How often do you go to the theater to see a movie?


----------



## gcutler (Mar 23, 2002)

A local movie theatre used to have Saturday 10am showings and I used to go all the time as there were never more than 3-4 people in the theatre (it was great) But of course they were losing money so after about 2 years they stopped that 

But now it is the noisy crowds make we just want to wait for DVD.


----------



## Steve Mehs (Mar 21, 2002)

I can't say never, so less then once a year.

I went to an Imax once and a drive in once.
Movies I saw at a regular theater were
-Men In Black
-Homeward Bound 2 (lame!)
-Home Alone
-Jurassic Park
-The Bear


----------



## Chris Blount (Jun 22, 2001)

I voted 5 to 6 times a year. Most of my movie going is usually done during the summer. Before venturing out I usually decide how badly I want to see the movie. Most of the time I wait for DVD since my home theater can deliver the same or better sound and picture experience than any movie theater (except for IMAX).


----------



## cnsf (Jun 6, 2002)

We used to go to matinees almost every week......

Then, we had kids......


----------



## DarrellP (Apr 24, 2002)

Rarely. Everytime I go something happens; One night the movie started 15 minutes late & we had to leave to pick up our daughter so we missed the last 10 minutes of "Don't Say a Word". Then we go to take our daughter (6 yrs old) to see "The Rookie" and it is sold out! Talk about heartbreak. How do you explain to a 6 year old that we can't see the movie till next Saturday because too many people bought tickets? That's when I discovered Fandango.com.

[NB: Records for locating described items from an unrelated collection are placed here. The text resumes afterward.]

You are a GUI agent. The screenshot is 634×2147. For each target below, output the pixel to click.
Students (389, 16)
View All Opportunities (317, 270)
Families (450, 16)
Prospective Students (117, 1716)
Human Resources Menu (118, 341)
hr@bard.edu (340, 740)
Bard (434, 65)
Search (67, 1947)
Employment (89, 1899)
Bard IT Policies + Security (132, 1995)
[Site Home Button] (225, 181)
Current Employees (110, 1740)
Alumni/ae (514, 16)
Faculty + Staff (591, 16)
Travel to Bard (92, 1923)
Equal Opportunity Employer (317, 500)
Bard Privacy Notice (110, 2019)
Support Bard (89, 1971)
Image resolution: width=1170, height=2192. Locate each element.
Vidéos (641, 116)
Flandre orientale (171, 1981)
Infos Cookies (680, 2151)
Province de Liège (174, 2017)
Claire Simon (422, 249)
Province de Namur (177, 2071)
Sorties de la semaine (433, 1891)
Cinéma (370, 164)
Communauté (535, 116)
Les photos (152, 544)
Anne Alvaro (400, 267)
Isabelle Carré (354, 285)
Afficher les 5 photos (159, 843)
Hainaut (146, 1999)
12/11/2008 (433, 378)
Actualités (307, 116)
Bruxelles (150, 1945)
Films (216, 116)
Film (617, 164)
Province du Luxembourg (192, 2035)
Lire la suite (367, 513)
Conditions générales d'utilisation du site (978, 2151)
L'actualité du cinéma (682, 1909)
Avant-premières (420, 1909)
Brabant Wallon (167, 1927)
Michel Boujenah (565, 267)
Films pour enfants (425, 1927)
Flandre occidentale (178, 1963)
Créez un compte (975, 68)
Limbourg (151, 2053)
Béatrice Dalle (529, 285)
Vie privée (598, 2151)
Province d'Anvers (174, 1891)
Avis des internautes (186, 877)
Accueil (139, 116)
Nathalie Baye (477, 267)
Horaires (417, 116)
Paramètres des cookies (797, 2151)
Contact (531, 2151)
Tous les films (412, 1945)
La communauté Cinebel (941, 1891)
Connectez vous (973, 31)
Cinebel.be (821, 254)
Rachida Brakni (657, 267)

With my home theater setup I don't miss the movies at all. At least I can eat my own popcorn with real butter on it and pause the movie to pee when I want and not listen to people talking or cell phones ringing or worry about an out-of-focus picture or the volume being to low or too high or not being shown in DTS when it is advertised as such.


----------



## Unthinkable (Sep 13, 2002)

> _Originally posted by DarrellP _
> *Rarely. Everytime I go something happens; One night the movie started 15 minutes late & we had to leave to pick up our daughter so we missed the last 10 minutes of "Don't Say a Word". *


I will forever be haunted by Brittany Murphy's "I'll never tell" can't-get-it-out-of- my-head like a bad pop song line. If I live to be 90 years of age I will still laugh at that one and always remember her for that single throwaway line no matter what she goes on to do!


----------